| Problem description |
Search the entries below for "left" and copy each matching line.

*-*-*

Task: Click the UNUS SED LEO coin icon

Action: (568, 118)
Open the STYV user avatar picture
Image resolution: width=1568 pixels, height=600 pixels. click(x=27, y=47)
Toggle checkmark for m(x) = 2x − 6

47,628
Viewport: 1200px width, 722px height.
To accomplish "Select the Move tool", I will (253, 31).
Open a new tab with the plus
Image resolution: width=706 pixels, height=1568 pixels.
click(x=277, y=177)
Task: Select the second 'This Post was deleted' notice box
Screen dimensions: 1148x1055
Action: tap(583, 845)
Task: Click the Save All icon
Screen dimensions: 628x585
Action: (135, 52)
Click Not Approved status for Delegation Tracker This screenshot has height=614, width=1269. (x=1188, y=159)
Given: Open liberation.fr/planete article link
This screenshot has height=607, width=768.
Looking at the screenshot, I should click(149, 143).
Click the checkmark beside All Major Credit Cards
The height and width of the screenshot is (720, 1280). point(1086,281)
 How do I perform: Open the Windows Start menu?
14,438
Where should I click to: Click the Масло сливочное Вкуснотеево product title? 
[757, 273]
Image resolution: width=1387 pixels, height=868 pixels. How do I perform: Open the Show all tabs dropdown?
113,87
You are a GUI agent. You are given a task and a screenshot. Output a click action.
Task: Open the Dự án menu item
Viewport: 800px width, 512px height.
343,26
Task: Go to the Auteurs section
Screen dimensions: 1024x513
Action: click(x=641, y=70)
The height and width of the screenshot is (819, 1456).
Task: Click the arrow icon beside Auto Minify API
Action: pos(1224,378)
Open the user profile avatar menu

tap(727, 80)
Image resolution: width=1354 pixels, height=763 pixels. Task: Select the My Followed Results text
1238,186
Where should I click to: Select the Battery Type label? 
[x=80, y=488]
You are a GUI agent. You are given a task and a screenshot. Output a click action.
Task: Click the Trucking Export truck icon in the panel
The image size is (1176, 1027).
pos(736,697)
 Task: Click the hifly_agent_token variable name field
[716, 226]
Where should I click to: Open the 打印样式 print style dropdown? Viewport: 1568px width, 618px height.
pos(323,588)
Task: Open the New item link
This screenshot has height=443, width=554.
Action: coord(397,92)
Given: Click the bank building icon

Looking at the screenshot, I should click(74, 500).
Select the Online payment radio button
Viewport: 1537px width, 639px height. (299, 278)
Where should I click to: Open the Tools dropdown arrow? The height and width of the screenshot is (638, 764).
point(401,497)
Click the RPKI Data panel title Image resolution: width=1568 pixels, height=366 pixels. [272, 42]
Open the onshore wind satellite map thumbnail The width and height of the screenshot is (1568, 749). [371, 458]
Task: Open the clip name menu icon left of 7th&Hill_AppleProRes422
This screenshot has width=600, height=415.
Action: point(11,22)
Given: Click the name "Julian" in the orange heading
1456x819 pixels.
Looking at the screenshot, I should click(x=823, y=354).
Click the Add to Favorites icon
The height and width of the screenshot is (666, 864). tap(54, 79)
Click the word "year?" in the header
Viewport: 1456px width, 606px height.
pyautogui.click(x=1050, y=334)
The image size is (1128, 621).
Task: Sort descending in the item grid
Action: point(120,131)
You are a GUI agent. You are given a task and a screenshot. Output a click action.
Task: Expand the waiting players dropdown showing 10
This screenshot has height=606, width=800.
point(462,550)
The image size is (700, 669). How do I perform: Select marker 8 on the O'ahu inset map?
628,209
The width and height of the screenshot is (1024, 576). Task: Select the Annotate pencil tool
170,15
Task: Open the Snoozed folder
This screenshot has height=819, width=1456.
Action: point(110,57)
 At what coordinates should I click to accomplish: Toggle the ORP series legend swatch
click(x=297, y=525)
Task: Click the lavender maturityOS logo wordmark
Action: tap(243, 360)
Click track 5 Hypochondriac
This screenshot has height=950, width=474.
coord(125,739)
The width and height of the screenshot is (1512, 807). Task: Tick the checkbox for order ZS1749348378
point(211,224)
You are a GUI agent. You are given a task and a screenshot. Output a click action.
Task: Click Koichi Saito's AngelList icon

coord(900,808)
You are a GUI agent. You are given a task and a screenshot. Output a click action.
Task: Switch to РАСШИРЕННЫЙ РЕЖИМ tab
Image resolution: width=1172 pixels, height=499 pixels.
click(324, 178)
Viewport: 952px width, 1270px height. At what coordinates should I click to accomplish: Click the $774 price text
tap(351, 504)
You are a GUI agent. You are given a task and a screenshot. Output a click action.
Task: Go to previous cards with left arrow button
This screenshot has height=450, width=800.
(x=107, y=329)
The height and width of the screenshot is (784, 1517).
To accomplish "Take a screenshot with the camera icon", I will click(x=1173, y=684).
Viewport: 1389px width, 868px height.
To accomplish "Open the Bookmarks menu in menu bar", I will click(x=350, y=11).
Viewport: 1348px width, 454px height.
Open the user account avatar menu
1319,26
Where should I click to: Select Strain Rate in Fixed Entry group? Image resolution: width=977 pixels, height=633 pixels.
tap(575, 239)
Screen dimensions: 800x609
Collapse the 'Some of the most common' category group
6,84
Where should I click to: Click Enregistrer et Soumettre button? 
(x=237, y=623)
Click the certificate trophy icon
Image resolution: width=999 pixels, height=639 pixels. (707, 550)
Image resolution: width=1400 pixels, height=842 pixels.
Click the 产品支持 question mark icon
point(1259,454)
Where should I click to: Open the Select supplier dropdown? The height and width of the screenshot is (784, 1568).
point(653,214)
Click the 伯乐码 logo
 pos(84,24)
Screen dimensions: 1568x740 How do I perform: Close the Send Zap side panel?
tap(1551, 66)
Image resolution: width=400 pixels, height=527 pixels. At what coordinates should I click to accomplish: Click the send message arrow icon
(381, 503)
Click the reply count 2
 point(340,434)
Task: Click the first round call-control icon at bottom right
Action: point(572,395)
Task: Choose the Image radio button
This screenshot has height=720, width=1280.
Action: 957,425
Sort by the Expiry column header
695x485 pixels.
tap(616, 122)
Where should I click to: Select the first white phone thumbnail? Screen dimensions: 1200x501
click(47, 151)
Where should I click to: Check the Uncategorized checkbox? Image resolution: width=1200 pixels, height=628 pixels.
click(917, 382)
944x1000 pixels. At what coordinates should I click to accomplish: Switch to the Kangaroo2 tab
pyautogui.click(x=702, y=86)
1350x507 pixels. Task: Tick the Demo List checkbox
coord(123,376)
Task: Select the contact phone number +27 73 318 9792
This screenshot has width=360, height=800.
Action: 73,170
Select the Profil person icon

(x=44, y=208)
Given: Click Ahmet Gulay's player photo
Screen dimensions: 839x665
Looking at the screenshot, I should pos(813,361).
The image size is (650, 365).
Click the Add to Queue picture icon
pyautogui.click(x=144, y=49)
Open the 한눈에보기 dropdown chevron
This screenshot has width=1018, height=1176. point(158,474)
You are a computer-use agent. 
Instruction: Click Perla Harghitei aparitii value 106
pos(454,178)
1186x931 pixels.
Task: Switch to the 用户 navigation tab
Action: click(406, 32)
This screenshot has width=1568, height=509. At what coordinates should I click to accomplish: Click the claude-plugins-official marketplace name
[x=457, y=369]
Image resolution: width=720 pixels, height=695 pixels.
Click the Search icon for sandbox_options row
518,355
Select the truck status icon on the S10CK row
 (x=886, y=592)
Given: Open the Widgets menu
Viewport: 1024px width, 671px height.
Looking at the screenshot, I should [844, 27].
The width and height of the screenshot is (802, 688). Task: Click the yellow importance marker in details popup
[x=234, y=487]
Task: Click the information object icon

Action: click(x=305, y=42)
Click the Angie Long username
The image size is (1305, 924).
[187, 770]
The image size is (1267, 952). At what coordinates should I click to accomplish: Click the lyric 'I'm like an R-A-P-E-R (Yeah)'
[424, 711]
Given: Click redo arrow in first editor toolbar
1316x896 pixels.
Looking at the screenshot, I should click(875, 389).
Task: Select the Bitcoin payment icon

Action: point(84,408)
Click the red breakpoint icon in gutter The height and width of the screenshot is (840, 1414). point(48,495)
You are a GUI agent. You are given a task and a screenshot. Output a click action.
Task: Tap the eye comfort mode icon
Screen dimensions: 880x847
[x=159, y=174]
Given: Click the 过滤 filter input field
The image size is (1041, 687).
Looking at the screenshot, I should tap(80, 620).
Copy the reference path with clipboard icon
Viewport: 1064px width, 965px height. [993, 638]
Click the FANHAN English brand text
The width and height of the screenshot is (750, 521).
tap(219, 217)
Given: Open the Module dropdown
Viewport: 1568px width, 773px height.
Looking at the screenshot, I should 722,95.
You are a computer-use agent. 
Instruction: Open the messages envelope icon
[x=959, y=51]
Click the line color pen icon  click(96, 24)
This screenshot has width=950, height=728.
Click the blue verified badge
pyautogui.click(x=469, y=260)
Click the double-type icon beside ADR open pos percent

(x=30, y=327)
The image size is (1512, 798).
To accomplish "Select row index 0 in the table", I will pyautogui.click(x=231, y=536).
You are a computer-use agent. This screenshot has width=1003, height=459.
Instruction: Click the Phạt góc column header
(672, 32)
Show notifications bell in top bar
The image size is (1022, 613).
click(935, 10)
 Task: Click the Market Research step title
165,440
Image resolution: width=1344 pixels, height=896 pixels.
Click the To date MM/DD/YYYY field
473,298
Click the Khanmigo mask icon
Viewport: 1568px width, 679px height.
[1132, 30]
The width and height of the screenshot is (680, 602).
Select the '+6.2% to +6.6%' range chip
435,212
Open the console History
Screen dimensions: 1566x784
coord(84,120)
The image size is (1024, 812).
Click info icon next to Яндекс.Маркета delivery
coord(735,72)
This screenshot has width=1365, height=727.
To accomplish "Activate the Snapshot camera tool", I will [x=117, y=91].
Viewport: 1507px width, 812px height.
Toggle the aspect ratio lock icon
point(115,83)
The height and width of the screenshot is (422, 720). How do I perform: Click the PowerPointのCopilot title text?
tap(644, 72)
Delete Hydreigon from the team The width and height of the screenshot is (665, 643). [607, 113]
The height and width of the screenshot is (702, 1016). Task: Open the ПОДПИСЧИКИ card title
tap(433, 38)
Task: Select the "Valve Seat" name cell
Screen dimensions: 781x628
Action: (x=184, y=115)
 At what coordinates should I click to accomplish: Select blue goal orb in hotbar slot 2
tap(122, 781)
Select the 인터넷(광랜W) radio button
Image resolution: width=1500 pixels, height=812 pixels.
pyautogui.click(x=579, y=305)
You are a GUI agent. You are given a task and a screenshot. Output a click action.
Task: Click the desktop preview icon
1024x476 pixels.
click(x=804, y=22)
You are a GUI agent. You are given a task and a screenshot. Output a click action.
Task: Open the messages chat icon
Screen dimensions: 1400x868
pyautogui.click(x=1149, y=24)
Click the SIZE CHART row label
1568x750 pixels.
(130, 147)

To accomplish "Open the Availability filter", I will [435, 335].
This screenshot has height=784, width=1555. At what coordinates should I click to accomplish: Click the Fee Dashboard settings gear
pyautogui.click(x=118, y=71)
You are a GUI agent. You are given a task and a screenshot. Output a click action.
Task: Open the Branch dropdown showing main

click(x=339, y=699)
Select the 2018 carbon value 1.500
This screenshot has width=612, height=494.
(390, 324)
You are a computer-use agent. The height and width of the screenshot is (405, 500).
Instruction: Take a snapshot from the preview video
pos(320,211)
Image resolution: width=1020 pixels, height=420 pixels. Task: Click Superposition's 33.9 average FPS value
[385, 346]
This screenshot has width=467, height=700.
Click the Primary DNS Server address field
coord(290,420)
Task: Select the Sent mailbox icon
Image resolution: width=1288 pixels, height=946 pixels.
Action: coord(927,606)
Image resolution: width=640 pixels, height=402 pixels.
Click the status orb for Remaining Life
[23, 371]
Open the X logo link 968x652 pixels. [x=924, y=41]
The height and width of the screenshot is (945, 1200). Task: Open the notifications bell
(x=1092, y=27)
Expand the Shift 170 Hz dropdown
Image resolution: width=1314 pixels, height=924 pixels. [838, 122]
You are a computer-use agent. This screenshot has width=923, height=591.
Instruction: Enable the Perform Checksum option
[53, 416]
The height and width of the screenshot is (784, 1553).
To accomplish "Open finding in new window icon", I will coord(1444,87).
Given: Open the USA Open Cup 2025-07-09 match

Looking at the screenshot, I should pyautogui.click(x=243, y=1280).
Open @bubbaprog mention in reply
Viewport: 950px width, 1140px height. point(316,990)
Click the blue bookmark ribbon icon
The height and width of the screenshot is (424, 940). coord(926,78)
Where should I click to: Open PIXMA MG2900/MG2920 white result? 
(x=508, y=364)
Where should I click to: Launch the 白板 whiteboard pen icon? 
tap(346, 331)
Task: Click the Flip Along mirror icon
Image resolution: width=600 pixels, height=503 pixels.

*-*-*

| Reply |
Task: Open the clip name menu icon left of 7th&Hill_AppleProRes422
Task: Go to previous cards with left arrow button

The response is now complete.